The possibility of an effect of knowledge of the experimental conditions

It was easy for participants to speculate that the passive and dual-task phases constituted different experimental conditions. However, the effect of such speculation alone cannot account for the pattern of results. Even if participants knew that there were two important experimental conditions, it was not clear in which condition they would be expected respond as if vection was stronger. If there was a cognitive bias related to knowledge of the two conditions, the direction of that bias would thus be expected to occur in opposite directions for different participants (i.e., stronger vection in the dual-task condition for some and stronger vection in the passive condition for others). We were careful not to give any suggestion that stronger vection would be expected in the without-task condition. The results were consistent over more than 16 participants (no participant did not obey this tendency), indicating that the stronger vection observed in the passive condition was not an experimental artifact.

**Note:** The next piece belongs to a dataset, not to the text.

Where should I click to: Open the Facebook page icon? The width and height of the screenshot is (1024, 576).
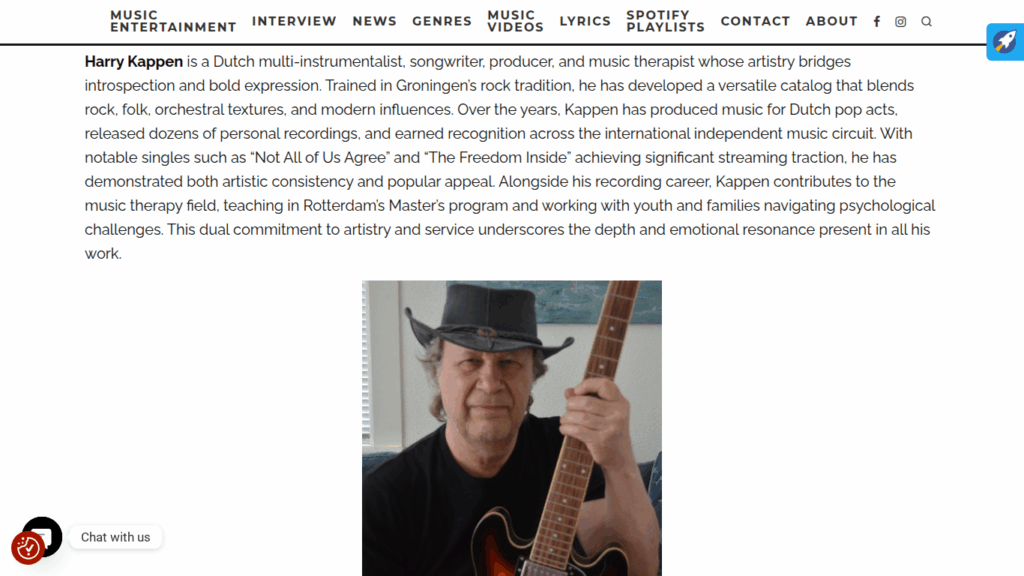pyautogui.click(x=876, y=22)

In addition, we conducted a thought experiment. Twenty participants who did not participate in the main experiments speculated on the vection strength. All of them had an experience of vection and understood the MOT and RSVP tasks. We asked them the following question:“The vection strength under a condition where an MOT or RSVP task is imposed would be: (a) strengthened, (b) weakened, or (c) unchanged.” The results indicate that six chose “strengthened,” nine chose “weakened,” and the remaining five chose “unchanged.” Thus, we think that our results cannot be explained by naïve participants’ speculation on our design of the experiment.

Attention or awareness?

Our results may be explained by a lack of awareness of the vection stimuli leading to a weakening of vection, because the MOT and RSVP tasks could be thought of as depriving awareness to the motion stimuli. We were unable to separate the effects of attention and awareness in this study, so the possibility that a change in awareness, rather than attention, affected our results cannot be excluded. To separate these two possibilities, future studies should examine the effects on vection of a task that depletes awareness directly (e.g., a vigilance task).

Conclusion

Previous studies have shown that vection is affected by cognitive factors (Andersen & Braunstein, 1985; Lepecq et al., 1995; Megner & Becker, 1990; Palmisano & Chan, 2004; Riecke et al., 2006). The present results supported this notion, revealing that the simultaneous performance of attentionally demanding tasks impairs the induction of vection. The study of vection from the perspective of attention provides a novel approach for studying the phenomenon. The present results suggest that vection is modulated by cognitive factors and requires attentional resources, particularly those related to motion and space perception.